*** RECORDS FOR THE TASK ***
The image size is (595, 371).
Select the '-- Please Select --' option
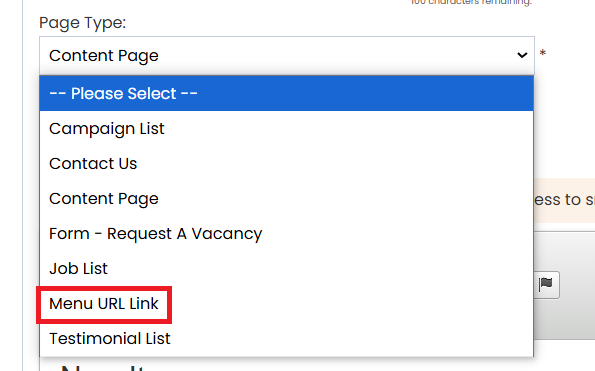coord(286,93)
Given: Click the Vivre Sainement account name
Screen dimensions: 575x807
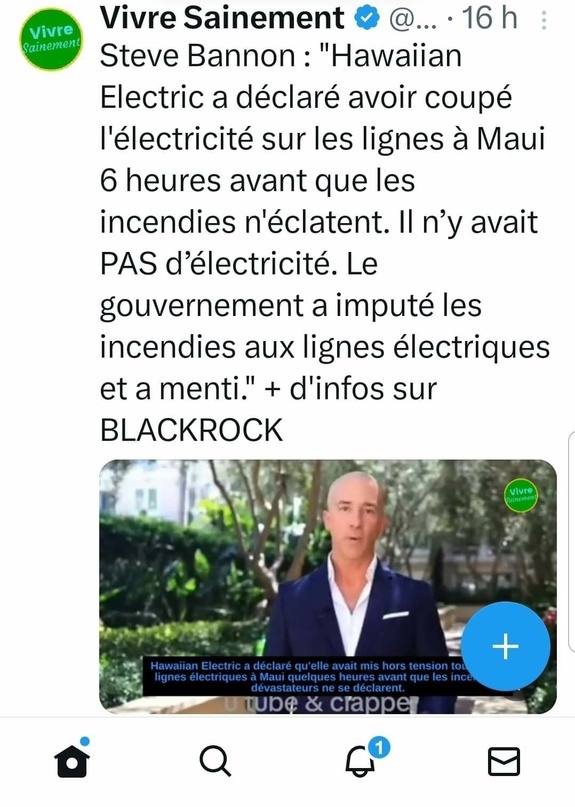Looking at the screenshot, I should [222, 18].
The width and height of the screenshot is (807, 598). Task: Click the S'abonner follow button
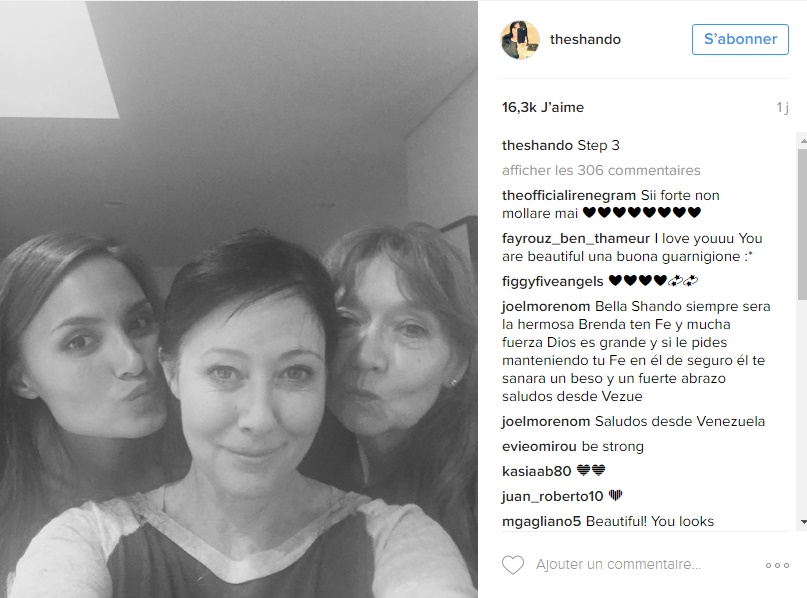coord(740,39)
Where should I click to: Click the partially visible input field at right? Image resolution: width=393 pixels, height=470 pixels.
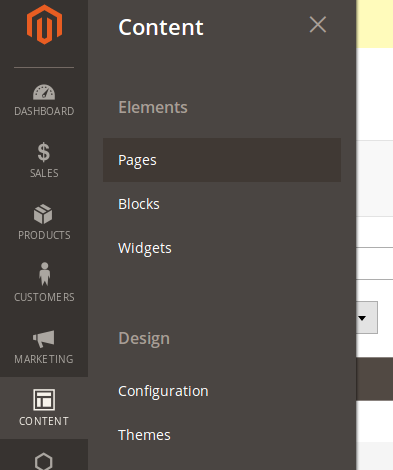pyautogui.click(x=374, y=263)
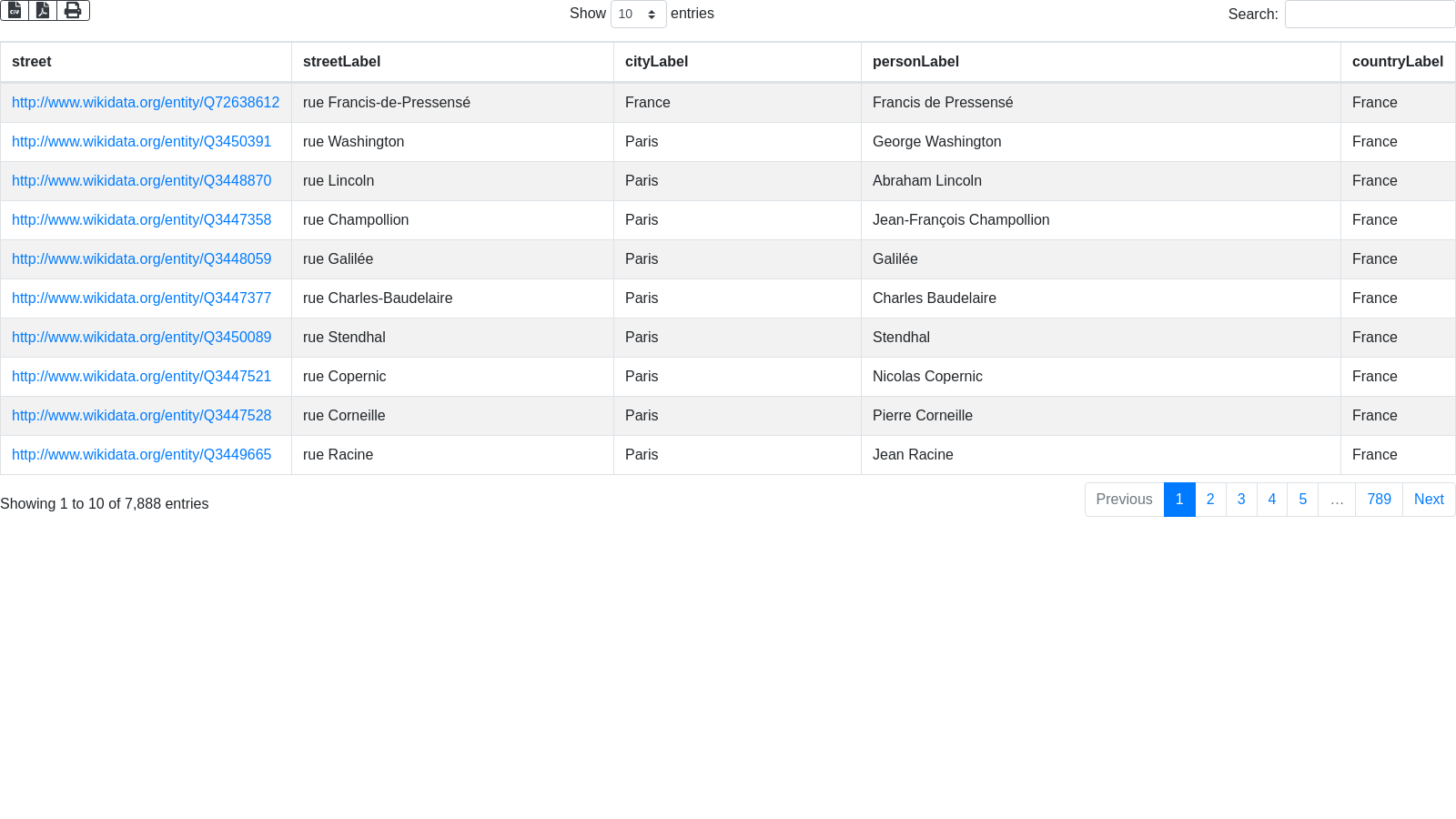Sort by the streetLabel column header
Viewport: 1456px width, 819px height.
[341, 62]
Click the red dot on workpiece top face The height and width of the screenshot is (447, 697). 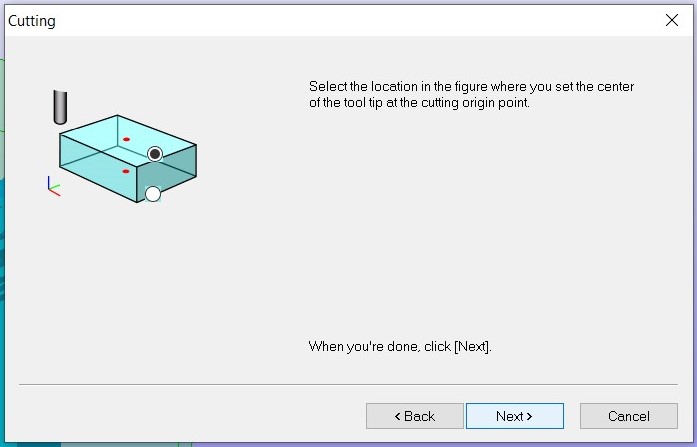tap(126, 140)
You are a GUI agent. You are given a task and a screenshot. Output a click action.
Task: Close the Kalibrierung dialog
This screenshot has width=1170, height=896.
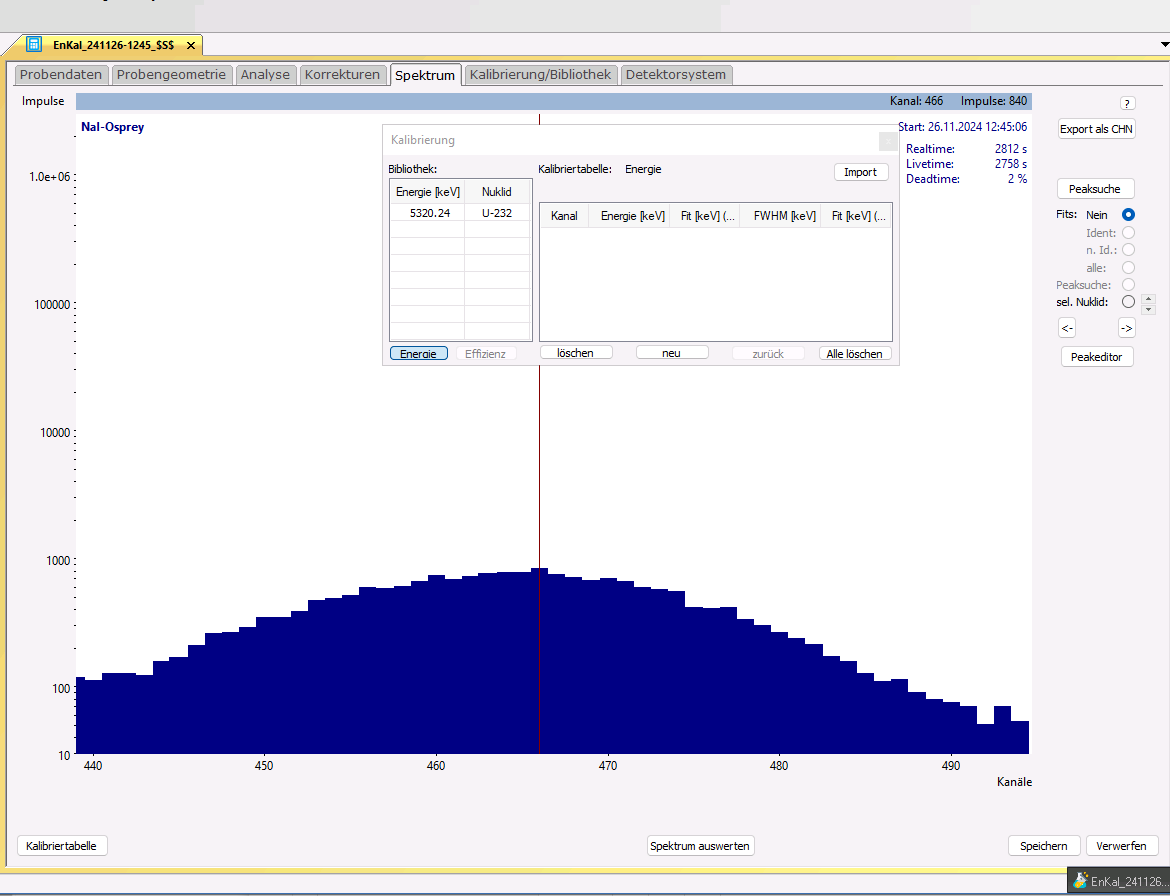tap(887, 141)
*** End of RECORDS FOR THE TASK ***
WORK ITEM:
These lines alone form the answer: the one containing "Task: Close the Kalibrierung dialog" and every line after it through the end of the material, exactly as written, pictures left out.

ANSWER AREA:
Task: Close the Kalibrierung dialog
This screenshot has width=1170, height=896.
tap(887, 141)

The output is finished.